The West’s failure to pre-empt Ebola
In a globalised world, neither money nor viruses are great respecters of national borders. They both tend to move with the movement of humans, and they are both hard to detect when humans want to hide them or don't know they are carrying them.
That is why effective global governance - institutions that make decisions in the interests of the world, not competing nations - are so increasingly important for our health and wealth (by the way, don't pipe up about the environment and global warming being another example - yes of course that's right).
Arguably the world's governance is, even on an optimistic view, second best when it comes to the eradication of disease and of beggar-my-neighbour national tax and financial regulation policies.
Institutions such as the IMF and World Bank, or gatherings of the great national economic powers, such as the G20, swing into action only after a crisis. Too much history shows they are pretty hopeless at pre-empting crises.
And even when they address a debacle, often the reforms represent a lowest-common-denominator compromise between national or regional vested interests, rather than optimal long term solutions.
Long term damage
My exhibits in laying these charges won't surprise you: they are the great 2008 crash and recession, and the failure of swathes of the world especially in Europe to return to decent growth even now; and Ebola.
In the case of that dreadful disease, the World Bank has today published a report that says that if the disease is eradicated only slowly in the countries where it is most rife - Guinea, Liberia and Sierra Leone - and it spreads to neighbouring countries, the cost to West Africa would be $32.6bn by the end of 2015, or 2.5 times the combined national incomes of those three most afflicted nations.
This is a massive cost.
And it takes no account of potential longer term damage, if skills are lost as schools close or talented people die and migrate, if tourism and investment fail to recover, and if others die unnecessarily of different diseases because they stay away from hospitals where they might catch Ebola.
The World Bank also makes no calculation of lost income in the rest of the world, if stricter border checks and controls are introduced throughout the planet, to contain the spread of the disease.
Now, of course, the financial cost is trivial compared with the human tragedy of the deaths of so many thousands.
But the money matters. Because if these African economies are shattered, many will die or live more appalling lives for want of livelihoods.
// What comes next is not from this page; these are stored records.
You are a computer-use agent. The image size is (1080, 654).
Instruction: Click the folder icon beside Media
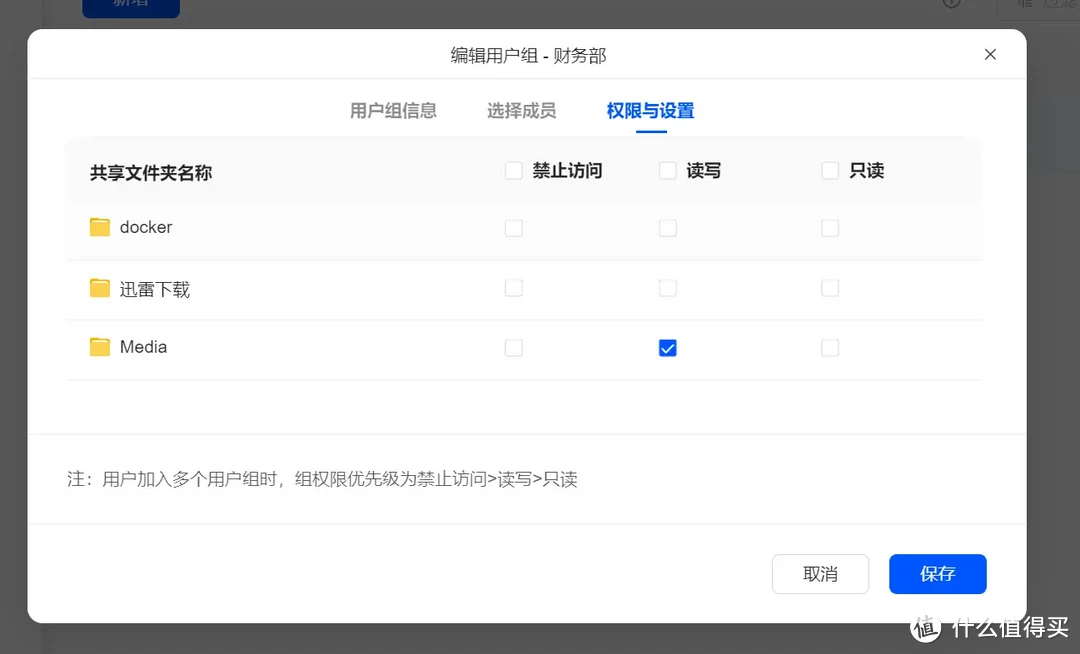99,347
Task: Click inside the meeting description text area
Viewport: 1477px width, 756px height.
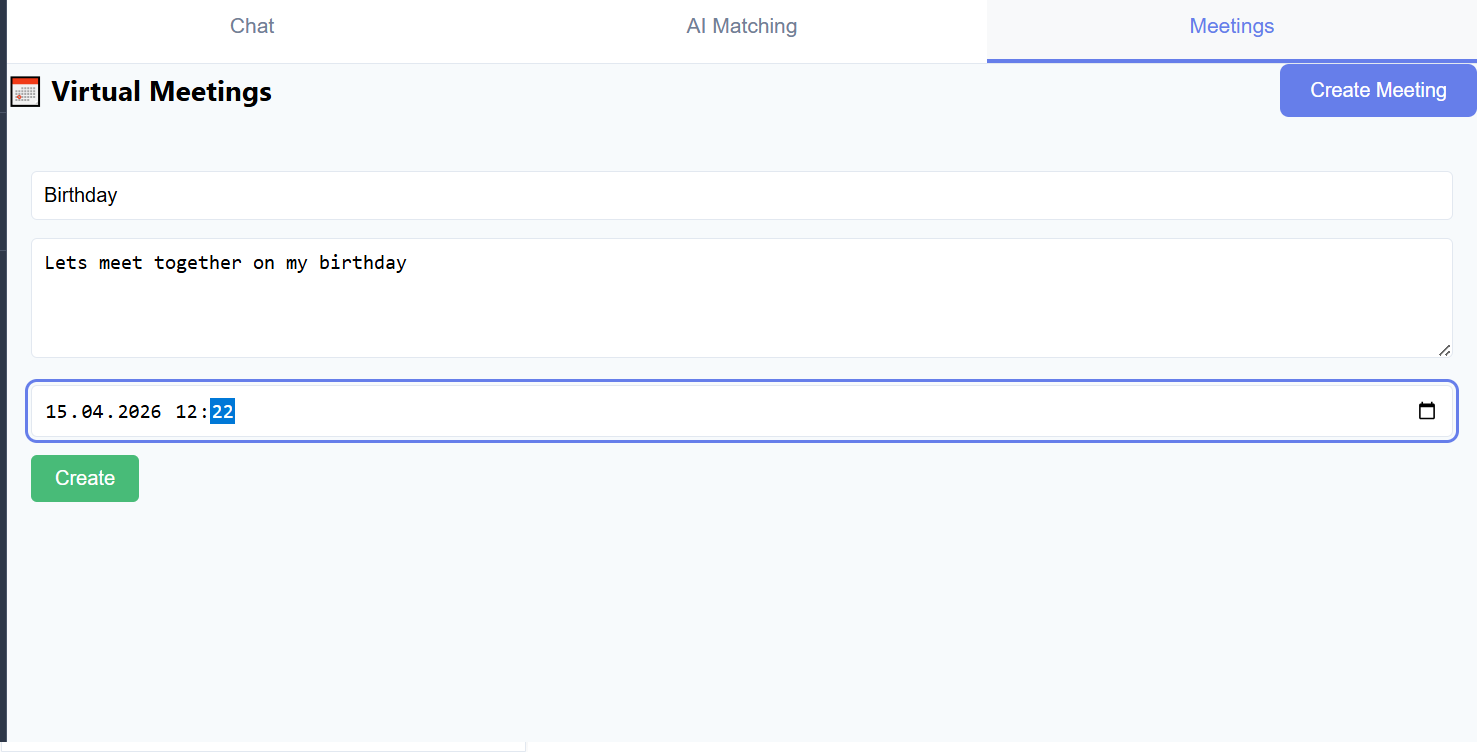Action: tap(742, 298)
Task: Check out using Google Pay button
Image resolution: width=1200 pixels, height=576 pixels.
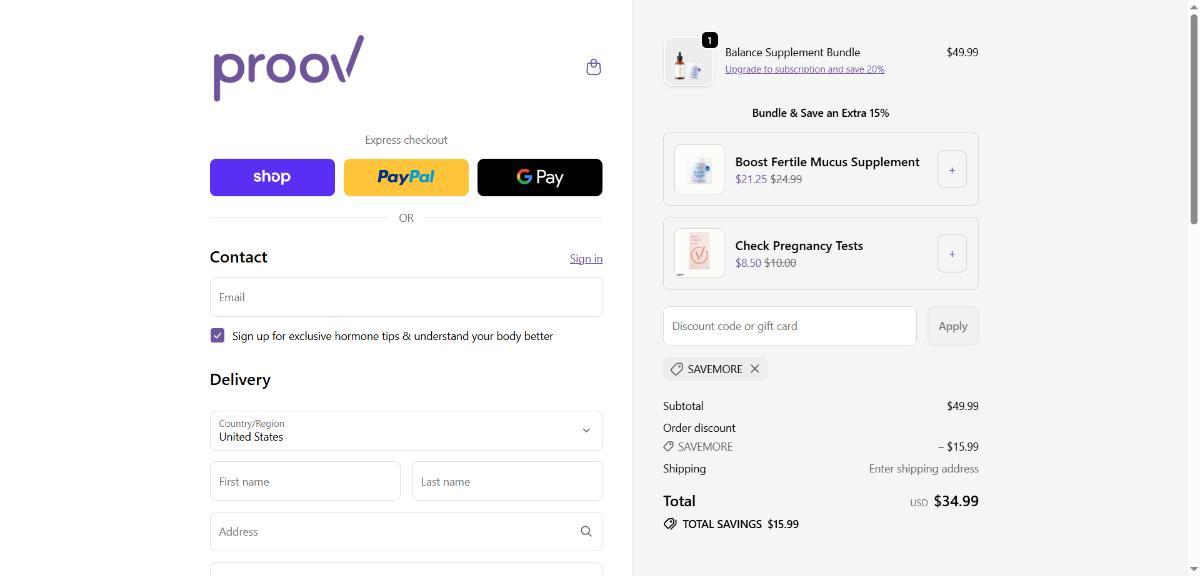Action: click(539, 177)
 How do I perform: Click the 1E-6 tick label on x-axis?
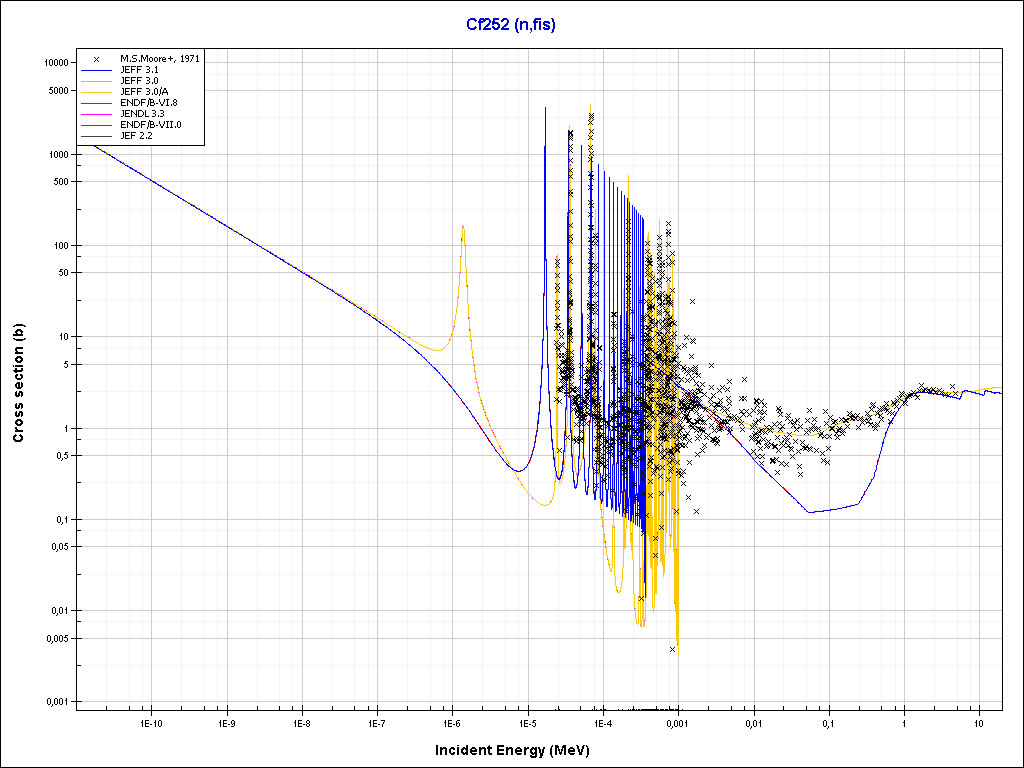[x=451, y=722]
The World Bank is therefore urging rich nations to spend big now, to rescue west Africa - and, by implication, to protect themselves.
But here's the not-very-funny punchline: the cost to us would have been so much less in the developed world if we had had devoted serious resources to finding a cure or vaccine at some point in the almost-40 years since the first outbreak of the disease.
There is little point in moaning about the historic failure of big multinational drug companies to spend important sums on researching Ebola: it is hardly a secret that private-sector money flows to where shortish-term and big rewards can be generated; and therefore few commercial companies will devote significant sums to finding a cure for a disease that appeared to afflict poor people and whose outbreaks were sporadic.
But the potential for Ebola to wreak global havoc has been known for decades.
Only the public sector has the ability to take a long term view of potential risks such as that from Ebola and then invest seriously in minimising that risk.
Actually that is not quite right: philanthropic institutions such as the Gates Foundation and One make a non-trivial contribution to improving health in poorer countries.
But even they tend to concentrate on tackling known and calculable risks, rather than harder to quantify potentially catastrophic ones.
Which is why, some might say, there is a need to rethink the architecture (sorry for being so pretentious) of how rich nations can tackle potential threats to our wellbeing before those threats materialise.
The minimum, arguably, is a proper recognition that globalisation is real, for money and disease (inter alia), and that therefore nations will only prosper if they sacrifice rather more of their autonomy (or their sovereignty, to use a more loaded phrase) when making decisions on money and disease (and, yes, many would say climate change too).